En 1966, poco después de que su esposa Carol diera a luz a su hija Melissa, se conoció un misterioso episodio del que el propio Baker contaría distintas versiones. Recibió una brutal paliza de cinco jóvenes negros que le robaron el dinero que llevaba para droga. A partir de ahí, se confunden datos más concretos, como el lugar, la fecha y el motivo de la agresión. “Todas las versiones tienen un único rasgo común: Baker fue atacado por los tíos de color y rechazado por los blancos”. El episodio se convirtió en una alegoría de la discriminación racial que había sentido durante toda su vida adulta», argumenta Gavin. Le rompieron los dientes y se vio obligado a reinventarse musicalmente. Trabajó con denuedo para lograrlo. Privado del empuje juvenil, empezó a sonar más demorado e intenso.


Se casó con Halema Alli, cuando ella sólo tenía 20 años. Tuvieron un hijo: Chesney Aftab. De su segundo matrimonio, con Carol, nacieron Dean, Paul y Melissa. Hubo otras dos mujeres importantes en la vida de Chet: Ruth Young y Diane Vavra. De uno u otro modo, en algunos casos hasta convirtiéndose en cómplices de su adicción, todas ellas trataron en vano de mantenerse a su lado, de construir un vínculo sólido. Saxofonista y percusionista, víctima también de una infancia para el olvido, Vavra fue su último amor. A ella le dedicó uno de sus discos más hermosos, grabado a dúo junto al pianista Paul Bley, bajo el título de Diane (1985).
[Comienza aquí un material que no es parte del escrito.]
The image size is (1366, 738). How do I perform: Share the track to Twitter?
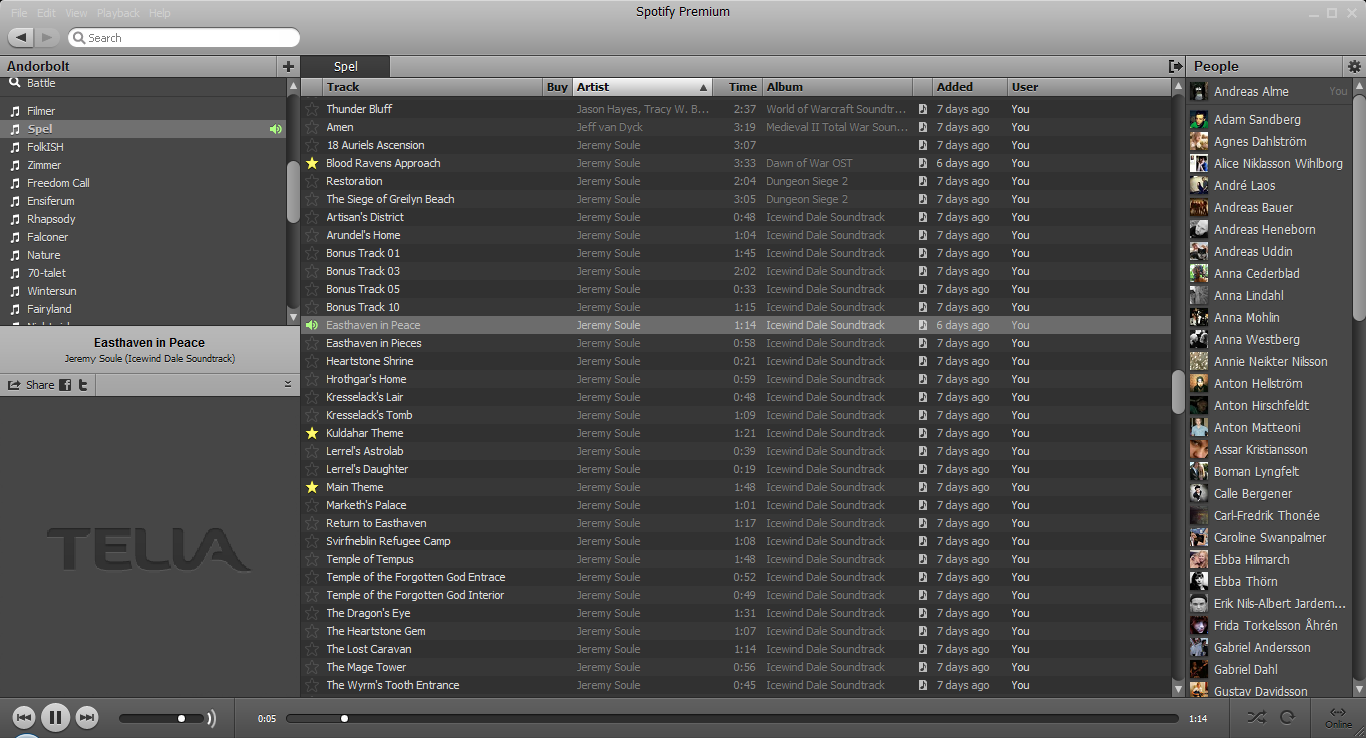(x=83, y=385)
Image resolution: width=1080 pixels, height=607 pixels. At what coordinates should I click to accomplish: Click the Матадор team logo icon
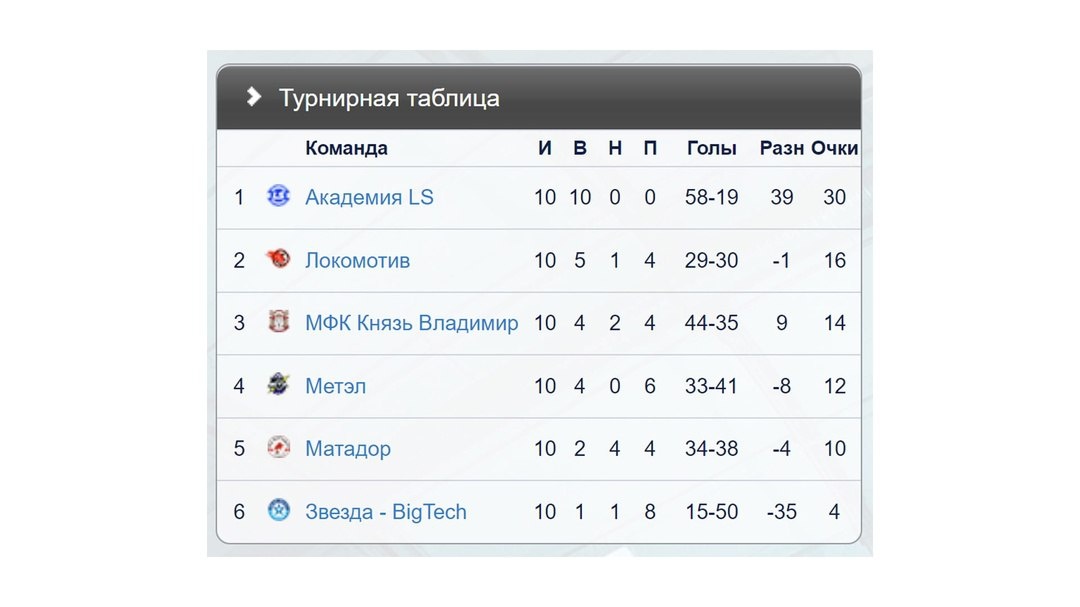tap(278, 448)
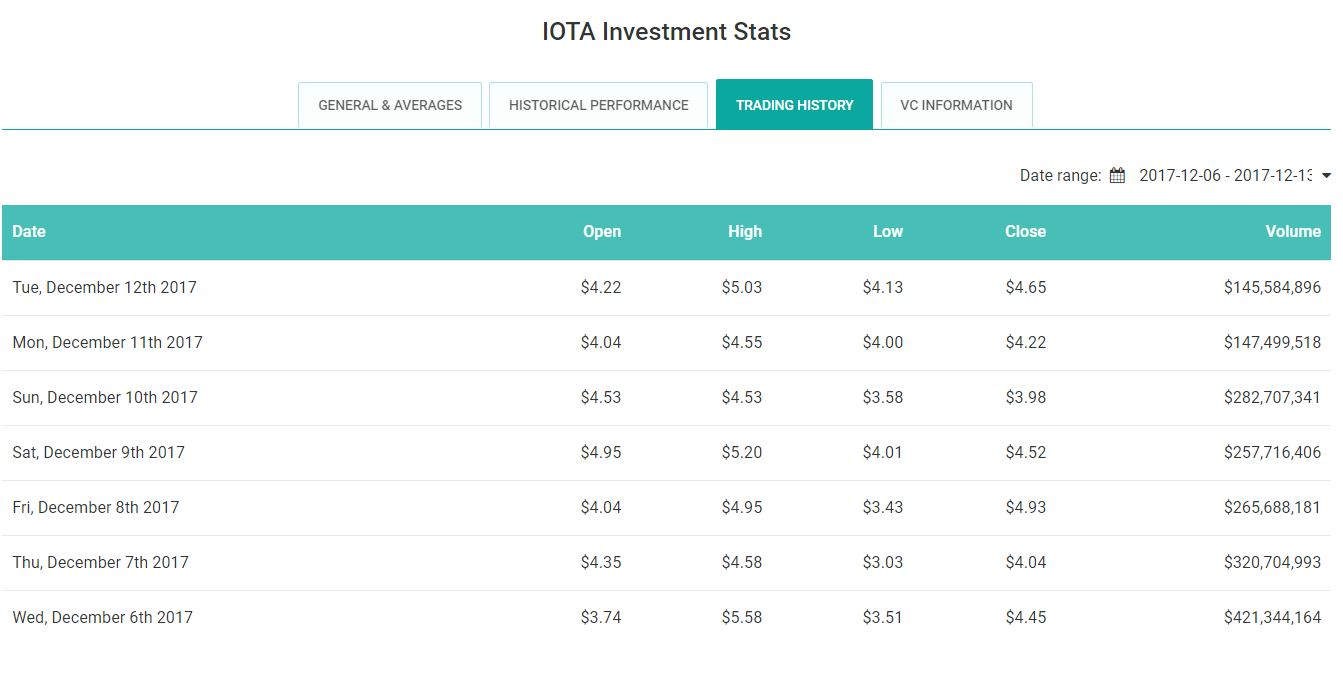Click the Sun, December 10th 2017 row
Image resolution: width=1343 pixels, height=679 pixels.
(x=105, y=398)
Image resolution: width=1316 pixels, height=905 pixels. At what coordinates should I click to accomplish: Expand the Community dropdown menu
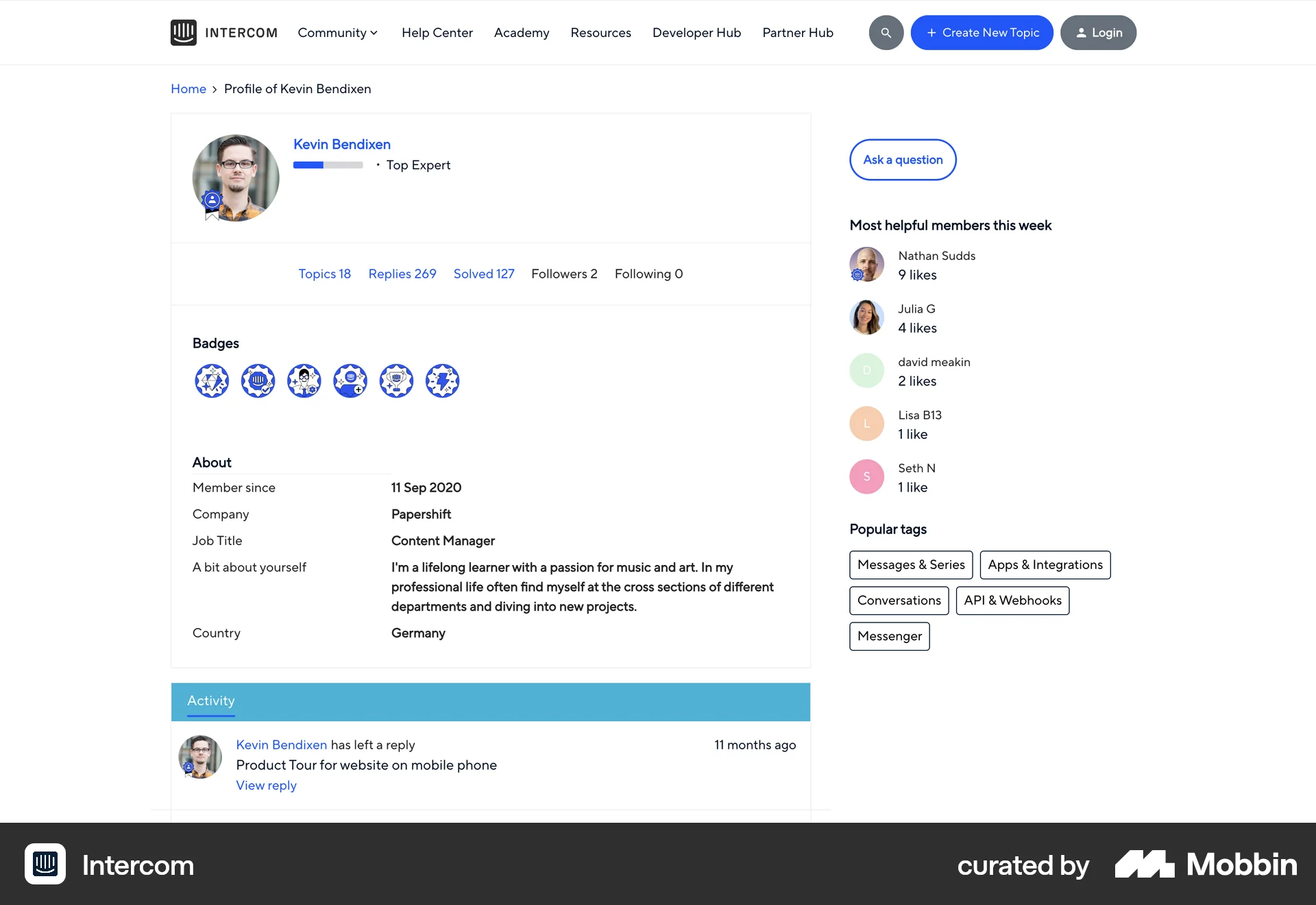[337, 32]
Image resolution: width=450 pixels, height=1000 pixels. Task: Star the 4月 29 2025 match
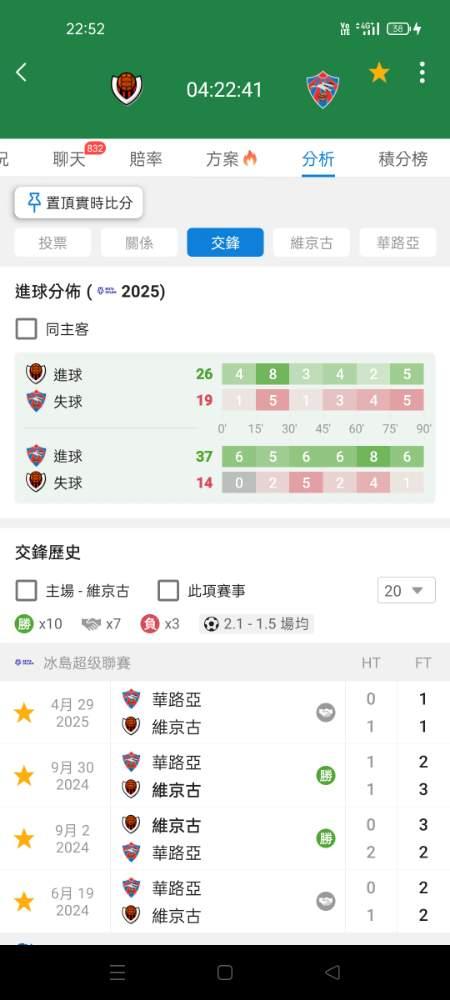click(24, 712)
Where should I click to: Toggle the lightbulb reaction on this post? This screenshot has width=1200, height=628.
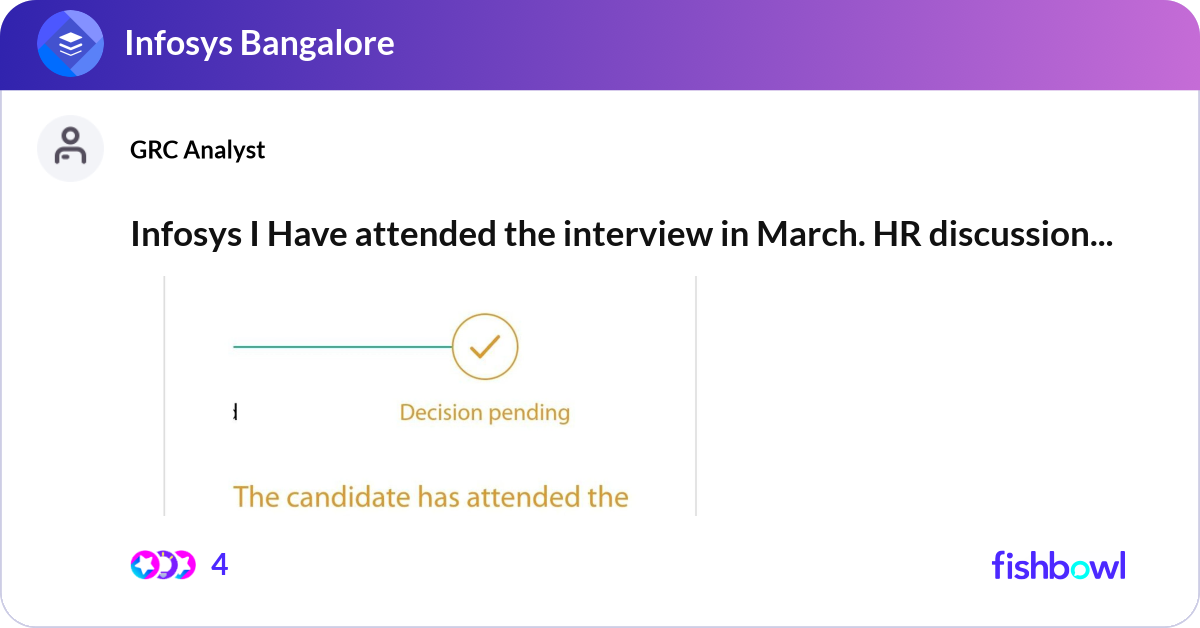coord(165,564)
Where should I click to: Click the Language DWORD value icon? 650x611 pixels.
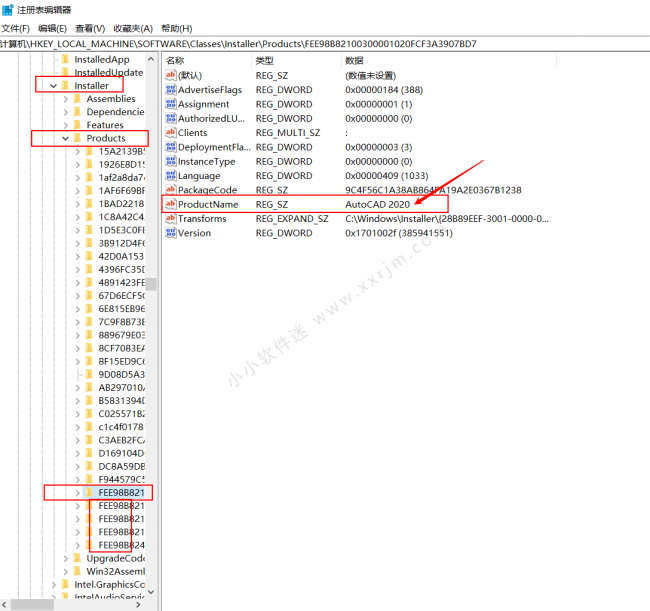170,175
Inseguro, renuente a asumir cualquier tipo de responsabilidad, atacado por el miedo escénico, Baker encontraba en la droga la mejor vía para escapar hacia un universo alternativo. Su breve autobiografía, As though I had wings. The lost memoir, editada en 1999 en España por Mondadori bajo el título Como si tuviera alas, es, además de un relato de su aprendizaje y crecimiento profesional, una desgarradora confesión sobre la magnitud de sus adicciones. Born to be blue, la película dirigida en 2015 por Robert Budreau, no pasa de un biopic corto de pretensiones.


Chet Baker encontró en Europa, donde pasó largos períodos, la admiración y el respeto que fue perdiendo en EEUU. Era un ídolo en Italia y Francia. Vivió bastante más de lo que su devastada salud y su más que deteriorada imagen advertían. Grabó discos postreros tan dignos como Quintessence, dos directos en Noruega junto a la banda de Stan Getz que aparecieron en el sello Concord. Su penúltimo concierto lo ofreció en Madrid, en el Colegio Mayor San Juan Evangelista, con el guitarrista Philip Catherine y el bajista Marc Johnson, el 11 de marzo de 1988, dos meses y dos días antes de morir. «Tengo 57 años, y no es la forma en la que querría haber llegado a ellos, pero ya no hay otra», confesaba a la cámara de Bruce Weber en Let's get lost. Su viaje acabó a los 58.